К Ленинграду мы подъезжали ранним утром. Поезд замедлил ход. За окном появились первые встречающие. Вместо четырнадцатилетнего подростка я увидела идущую по перрону красивую полноватую девушку – мою единственную уцелевшую сестру Валечку. После девятилетней разлуки мы неотрывно и жадно вбирали друг друга через оконное стекло. Поражённые переменами, не в силах сдержаться, обе заплакали навзрыд. Обнимая её, я всё никак не могла смириться с тем, что вместо худенькой младшей сестрёнки передо мной взрослый, сформировавшийся человек.
Наша встреча с сестрой взволновала и Симона. Он пригласил нас позавтракать, но сестра торопилась на работу.
– Остановишься у тёти Дуни. Она тебя ждёт.
– А ты?
– Я в общежитии. У меня – негде.
После возвращения из угличского детдома Валечка не единожды подавала в суд заявления с просьбой вернуть ей комнату. Столько же раз суд ей в площади отказывал. Сейчас выйдем из Московского вокзала, и я увижу стрелу Невского проспекта, позолоту адмиралтейского шпиля, достоинство и соразмерность домов и улиц… Разве я смела себе представить, что когда-нибудь окажусь в родном городе? Торжествовала весна. Слепило солнце.
– Позавтракаем в Восточном кафе при «Европейской», – предложил Симон.
Я помнила это скромное, элегантное кафе.
– Выбирайте! – протянул Симон меню.
– Сардельки! – не раздумывая определилась я.
Меня укорил смеющийся взгляд друга. «Ах, ну да, конечно! Не то!»
– Разрешите! – взял он на себя инициативу. И тут же продиктовал официанту: – По двести граммов сметаны, по бутерброду с красной икрой, салат, яйцо, кофе.
Я глядела на всё это изобилие, но никак не могла «приземлиться». Мешал ком в горле. Мешало смятение. Вышли на неповторимую улицу Бродского. Филармония. Рядом – Русский музей. Навстречу вышагивал мужчина. Они с Симоном обнялись.
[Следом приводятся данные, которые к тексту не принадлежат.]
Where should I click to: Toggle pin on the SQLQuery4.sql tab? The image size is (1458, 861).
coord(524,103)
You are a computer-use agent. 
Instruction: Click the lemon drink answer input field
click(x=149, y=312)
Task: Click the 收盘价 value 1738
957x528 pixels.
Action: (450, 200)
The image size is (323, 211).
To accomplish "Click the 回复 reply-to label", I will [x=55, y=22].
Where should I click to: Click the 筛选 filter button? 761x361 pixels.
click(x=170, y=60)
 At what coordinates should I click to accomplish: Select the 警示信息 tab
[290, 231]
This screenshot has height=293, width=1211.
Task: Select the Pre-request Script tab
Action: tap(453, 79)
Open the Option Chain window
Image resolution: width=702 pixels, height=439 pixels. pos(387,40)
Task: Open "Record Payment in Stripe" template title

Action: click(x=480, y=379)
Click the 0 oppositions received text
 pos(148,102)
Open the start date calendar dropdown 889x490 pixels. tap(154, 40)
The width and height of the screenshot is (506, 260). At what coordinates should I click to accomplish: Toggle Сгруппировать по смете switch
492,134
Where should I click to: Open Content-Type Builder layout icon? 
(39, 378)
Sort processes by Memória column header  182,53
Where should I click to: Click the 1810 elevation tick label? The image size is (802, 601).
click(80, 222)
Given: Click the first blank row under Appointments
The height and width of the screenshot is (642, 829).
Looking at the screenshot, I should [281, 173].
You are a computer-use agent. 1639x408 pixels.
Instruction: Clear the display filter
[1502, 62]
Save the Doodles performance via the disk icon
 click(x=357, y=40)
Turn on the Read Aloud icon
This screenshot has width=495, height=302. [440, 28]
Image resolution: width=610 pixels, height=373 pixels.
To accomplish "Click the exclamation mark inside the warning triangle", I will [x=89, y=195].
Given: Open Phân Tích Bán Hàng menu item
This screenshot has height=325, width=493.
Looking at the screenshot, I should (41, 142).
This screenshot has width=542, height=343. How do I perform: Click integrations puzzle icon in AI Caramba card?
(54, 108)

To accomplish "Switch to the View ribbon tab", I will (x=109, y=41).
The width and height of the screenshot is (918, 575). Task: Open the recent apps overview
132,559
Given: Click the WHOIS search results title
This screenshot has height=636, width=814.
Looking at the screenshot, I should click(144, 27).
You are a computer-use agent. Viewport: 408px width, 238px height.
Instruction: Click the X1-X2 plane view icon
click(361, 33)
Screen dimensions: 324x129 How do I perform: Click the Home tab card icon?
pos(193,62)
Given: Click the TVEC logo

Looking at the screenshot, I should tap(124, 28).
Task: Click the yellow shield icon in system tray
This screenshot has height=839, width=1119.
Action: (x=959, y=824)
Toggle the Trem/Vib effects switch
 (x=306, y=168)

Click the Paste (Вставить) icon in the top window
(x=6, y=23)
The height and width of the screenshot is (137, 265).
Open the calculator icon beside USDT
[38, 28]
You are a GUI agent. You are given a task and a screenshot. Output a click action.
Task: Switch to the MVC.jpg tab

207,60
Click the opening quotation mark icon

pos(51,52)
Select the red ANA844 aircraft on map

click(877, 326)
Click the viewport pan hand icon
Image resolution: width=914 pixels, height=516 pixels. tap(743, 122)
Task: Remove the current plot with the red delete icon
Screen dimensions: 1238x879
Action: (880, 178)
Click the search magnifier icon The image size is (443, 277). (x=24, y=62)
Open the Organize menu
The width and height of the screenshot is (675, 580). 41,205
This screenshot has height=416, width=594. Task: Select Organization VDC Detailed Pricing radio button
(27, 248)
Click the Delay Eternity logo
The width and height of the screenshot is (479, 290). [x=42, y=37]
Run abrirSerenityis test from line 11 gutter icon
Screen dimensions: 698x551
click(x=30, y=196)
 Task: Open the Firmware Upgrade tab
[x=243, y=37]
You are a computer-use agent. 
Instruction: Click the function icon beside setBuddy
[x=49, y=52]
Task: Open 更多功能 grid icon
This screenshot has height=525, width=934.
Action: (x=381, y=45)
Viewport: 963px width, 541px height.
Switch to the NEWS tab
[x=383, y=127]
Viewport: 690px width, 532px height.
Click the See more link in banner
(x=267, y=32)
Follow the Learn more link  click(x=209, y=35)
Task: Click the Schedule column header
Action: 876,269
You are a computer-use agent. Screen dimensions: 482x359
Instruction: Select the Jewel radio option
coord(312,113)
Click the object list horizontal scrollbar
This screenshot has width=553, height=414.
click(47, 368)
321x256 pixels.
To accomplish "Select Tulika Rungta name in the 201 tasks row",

– Михаил Светлов, – представился он.
Его нагнала молодая женщина:
– Мне надо с вами поговорить!
Он повернулся, бросил ей насмешливое: «Добивайтесь!» – и повернулся к нам. Совсем забыла: в обиходе есть
Я собиралась ехать к тёте Дуне. Симон наставлял меня:
– Улицу переходите только в положенных местах. Если милиционер всё-таки подойдёт, тут же, без разговоров, платите штраф! Паспорт ни в коем случае не показывайте! Скажите: «Забыла дома!» С тридцать девятым пунктом имеют право выдворить из города в два счёта. И не как-нибудь, а столыпинским вагоном.
По этому поводу тогда шутили. «Как живёте?» – «Ничего, спасибо, всё хорошо. Только вот температура 39».
Тётя Дуня, Евдокия Васильевна, к которой мы в детстве ездили в Белоруссию, та, что сообщила во Фрунзе о маминой смерти, увидев меня, особенно не ахала. Ни о чём не спрашивала. Провела в комнату. Я не сразу поняла причину охватившего меня смущения. Присмотрелась внимательней: наша мебель! Стол. Стулья. Даже клеёнка с чернильными пятнами – память об усердных занятиях младших сестрёнок. На стене зеркало в замысловатой бронзовой оправе с остриём наверху, от которого у меня на всю жизнь остался шрам на лбу… У блокадного Ленинграда были свои повадки и свои права. Я не смела дотрагиваться до этого. Только сердце заныло.